Segundo laudo feito pelo Laboratório de Tecnologia de Combate à Corrupção e à Lavagem de Dinheiro do MP-RJ, o filho do ex-presidente Jair Bolsonaro sacou R$ 1,98 milhão de sua conta entre 2005 e 2021. O valor corresponde a 87% do total recebido em salário da Câmara Municipal no período.

A movimentação dá lastro para pagamentos em dinheiro vivo em patamar semelhante. Os investigadores precisarão de provas mais claras de que a origem de um gasto em espécie é um eventual esquema de "rachadinha", e não os saques realizados pelo próprio vereador.

Carlos declarou à Justiça, por exemplo, ter pago R$ 15,5 mil em dinheiro vivo a uma corretora de valores para cobrir prejuízos em investimentos feitos na Bolsa.

Ele também informou à Receita Federal ter emprestado R$ 30 mil em espécie ao irmão mais velho, dinheiro usado para a aquisição de salas comerciais na Barra da Tijuca.

Há também a suspeita por parte do MP-RJ de que ele tenha adquirido um imóvel com R$ 150 mil em espécie em 2003. Esse fato, porém, não está sob investigação em razão do prazo de prescrição --a quebra de sigilo bancário começa em 2005.

A Folha também revelou em setembro de 2020 que o vereador manteve ao menos entre 2007 e 2009 um cofre particular para guarda de bens no Banco do Brasil. De acordo com as regras do banco à época, eles eram destinados à guarda de papéis, moedas, documentos ou joias.

O advogado do vereador, Antônio Carlos Fonseca, afirmou que não iria se manifestar sobre o caso em razão do sigilo da investigação. "Lamento o vazamento do laudo", disse.

O uso de dinheiro vivo não configura crime, mas pode ter como objetivo dificultar o rastreio da origem de valores obtidos ilegalmente ou bens quitados com produto de crime.

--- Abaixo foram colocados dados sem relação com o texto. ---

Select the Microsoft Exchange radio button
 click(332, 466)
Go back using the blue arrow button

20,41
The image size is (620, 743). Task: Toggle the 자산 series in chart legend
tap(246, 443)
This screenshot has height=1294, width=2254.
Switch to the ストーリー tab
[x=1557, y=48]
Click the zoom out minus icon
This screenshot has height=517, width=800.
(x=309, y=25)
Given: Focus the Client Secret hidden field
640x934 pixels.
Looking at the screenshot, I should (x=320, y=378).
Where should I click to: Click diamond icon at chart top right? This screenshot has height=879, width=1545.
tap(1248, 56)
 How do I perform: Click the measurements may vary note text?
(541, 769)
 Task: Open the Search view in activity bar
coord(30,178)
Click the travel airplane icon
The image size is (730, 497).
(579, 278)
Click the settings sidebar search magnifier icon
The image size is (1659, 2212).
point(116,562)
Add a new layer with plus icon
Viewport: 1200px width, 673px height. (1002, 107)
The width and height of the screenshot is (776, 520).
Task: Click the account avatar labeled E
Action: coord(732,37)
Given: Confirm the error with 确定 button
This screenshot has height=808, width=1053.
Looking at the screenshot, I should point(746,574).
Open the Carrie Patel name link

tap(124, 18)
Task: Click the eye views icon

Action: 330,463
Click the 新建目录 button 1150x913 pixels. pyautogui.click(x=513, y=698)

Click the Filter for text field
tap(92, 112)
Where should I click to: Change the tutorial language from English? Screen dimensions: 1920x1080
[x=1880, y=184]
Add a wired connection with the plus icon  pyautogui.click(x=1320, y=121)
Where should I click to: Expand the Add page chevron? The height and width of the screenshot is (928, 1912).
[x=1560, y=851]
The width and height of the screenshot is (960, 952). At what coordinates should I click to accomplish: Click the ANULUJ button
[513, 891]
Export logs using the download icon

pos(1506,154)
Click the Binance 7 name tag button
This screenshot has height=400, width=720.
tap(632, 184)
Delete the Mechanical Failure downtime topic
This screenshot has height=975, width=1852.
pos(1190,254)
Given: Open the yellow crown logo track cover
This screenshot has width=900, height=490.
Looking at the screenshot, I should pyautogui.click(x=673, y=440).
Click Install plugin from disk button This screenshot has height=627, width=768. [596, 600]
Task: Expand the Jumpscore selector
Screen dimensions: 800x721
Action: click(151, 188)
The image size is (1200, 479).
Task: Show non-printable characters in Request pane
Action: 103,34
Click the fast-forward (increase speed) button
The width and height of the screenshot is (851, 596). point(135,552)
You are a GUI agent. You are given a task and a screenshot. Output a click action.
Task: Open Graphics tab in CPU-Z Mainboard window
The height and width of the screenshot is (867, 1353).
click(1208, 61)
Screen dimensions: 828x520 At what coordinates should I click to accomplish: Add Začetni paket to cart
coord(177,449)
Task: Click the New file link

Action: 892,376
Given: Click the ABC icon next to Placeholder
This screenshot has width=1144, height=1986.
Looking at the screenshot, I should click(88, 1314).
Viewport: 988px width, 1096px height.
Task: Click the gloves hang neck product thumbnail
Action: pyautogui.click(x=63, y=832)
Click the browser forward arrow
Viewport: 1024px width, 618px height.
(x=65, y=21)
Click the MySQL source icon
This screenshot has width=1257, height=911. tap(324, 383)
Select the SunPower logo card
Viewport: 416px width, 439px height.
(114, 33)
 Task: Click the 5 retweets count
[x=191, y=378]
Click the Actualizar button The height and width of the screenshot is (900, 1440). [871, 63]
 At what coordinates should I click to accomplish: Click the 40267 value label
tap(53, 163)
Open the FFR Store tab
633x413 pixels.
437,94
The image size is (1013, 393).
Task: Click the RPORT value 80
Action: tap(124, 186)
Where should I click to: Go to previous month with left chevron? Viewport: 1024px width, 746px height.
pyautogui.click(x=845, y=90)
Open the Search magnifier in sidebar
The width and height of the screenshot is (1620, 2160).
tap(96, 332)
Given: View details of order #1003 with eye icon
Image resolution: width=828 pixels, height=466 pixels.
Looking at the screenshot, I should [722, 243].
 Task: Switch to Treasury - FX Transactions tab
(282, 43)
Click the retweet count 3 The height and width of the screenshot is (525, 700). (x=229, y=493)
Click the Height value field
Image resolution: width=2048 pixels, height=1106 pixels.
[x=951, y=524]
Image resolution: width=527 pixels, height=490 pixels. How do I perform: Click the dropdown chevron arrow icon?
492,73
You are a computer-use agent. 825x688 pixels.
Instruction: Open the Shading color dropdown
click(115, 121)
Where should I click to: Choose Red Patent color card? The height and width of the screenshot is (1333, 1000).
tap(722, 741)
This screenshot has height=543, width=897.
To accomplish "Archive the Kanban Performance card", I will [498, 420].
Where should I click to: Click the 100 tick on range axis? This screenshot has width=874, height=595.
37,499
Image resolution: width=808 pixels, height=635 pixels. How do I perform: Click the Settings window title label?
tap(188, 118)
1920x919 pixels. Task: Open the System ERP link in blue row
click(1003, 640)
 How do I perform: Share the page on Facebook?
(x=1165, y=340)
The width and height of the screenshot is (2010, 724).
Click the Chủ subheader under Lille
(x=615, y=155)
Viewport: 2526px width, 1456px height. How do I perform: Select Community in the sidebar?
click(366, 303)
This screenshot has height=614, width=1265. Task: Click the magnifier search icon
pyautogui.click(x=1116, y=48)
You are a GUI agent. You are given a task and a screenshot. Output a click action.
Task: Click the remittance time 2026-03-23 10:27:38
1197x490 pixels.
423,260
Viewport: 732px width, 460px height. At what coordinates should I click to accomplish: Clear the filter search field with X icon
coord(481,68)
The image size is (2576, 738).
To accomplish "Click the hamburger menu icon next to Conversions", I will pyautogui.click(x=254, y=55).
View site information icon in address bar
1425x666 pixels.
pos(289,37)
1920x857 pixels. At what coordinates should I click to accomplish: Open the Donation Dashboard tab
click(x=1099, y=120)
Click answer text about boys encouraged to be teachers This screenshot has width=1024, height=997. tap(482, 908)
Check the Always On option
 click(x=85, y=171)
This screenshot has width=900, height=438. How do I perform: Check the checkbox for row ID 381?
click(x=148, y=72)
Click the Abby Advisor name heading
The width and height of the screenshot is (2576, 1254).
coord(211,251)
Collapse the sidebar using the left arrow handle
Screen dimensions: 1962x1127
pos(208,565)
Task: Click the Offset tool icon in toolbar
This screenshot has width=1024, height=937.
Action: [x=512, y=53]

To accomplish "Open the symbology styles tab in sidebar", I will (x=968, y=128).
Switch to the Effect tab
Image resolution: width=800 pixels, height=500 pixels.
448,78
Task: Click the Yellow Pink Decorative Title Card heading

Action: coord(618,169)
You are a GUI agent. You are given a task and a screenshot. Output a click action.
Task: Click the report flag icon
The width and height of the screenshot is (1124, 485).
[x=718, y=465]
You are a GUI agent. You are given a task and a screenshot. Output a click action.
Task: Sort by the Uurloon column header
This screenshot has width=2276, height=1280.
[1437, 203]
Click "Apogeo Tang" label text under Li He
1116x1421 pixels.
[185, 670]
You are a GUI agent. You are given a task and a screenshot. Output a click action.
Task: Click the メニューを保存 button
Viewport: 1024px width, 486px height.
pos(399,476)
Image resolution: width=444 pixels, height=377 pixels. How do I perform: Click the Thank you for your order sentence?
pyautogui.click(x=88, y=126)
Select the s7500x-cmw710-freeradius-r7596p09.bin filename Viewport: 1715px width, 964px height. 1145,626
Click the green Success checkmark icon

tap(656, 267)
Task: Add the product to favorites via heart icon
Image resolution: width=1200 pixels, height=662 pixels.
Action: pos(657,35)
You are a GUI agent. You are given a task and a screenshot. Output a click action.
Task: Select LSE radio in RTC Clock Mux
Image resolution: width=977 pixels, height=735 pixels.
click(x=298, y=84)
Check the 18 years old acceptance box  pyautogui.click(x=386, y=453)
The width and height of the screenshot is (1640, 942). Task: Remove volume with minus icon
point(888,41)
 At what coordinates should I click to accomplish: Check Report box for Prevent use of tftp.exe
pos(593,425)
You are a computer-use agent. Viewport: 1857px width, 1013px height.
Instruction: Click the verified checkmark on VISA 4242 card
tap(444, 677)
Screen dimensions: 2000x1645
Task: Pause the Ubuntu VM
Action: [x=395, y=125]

Como a Folha revelou, Carlos também foi destinatário de depósitos em dinheiro vivo que somam R$ 129,5 mil, dos quais a maior parte (R$ 91 mil) não tem origem identificada.

Um dos créditos sem identificação do depositante, de R$ 10 mil, foi feito uma semana antes de o filho do ex-presidente adquirir um imóvel em Copacabana, na zona sul do Rio de Janeiro.

A investigação contra o vereador ainda está em andamento. As primeiras suspeitas após a produção do laudo recaíram sobre o atual chefe de gabinete Jorge Fernandes, cuja conta bancária recebeu R$ 2 milhões de seis funcionários de Carlos num intervalo de dez anos (2009 a 2018).

A apuração busca analisar se esse dinheiro foi repassado de alguma forma para Carlos, seja em espécie, seja por meio de pagamento de contas pessoais. Informações iniciais indicam que Jorge pagou alguns boletos do vereador.

A investigação contra Carlos foi aberta após a Folha revelar em 2019 a existência de uma "funcionária fantasma" no gabinete do vereador.

Em relação aos depósitos na conta de Jorge Fernandes, a defesa de Carlos Bolsonaro afirmou que o vereador "está totalmente à disposição para prestar esclarecimentos e fornecer qualquer tipo de informação ao Ministério Público".

"É preciso apurar se ocorreu, mais uma vez, o lamentável vazamento de possíveis documentos e informações que estão sob sigilo determinado pelo Poder Judiciário. Aparentemente, a matéria divulga, de forma seletiva, algumas informações sigilosas com o nítido intuito de promover ataques ao vereador", disse o advogado Antônio Carlos Fonseca em nota.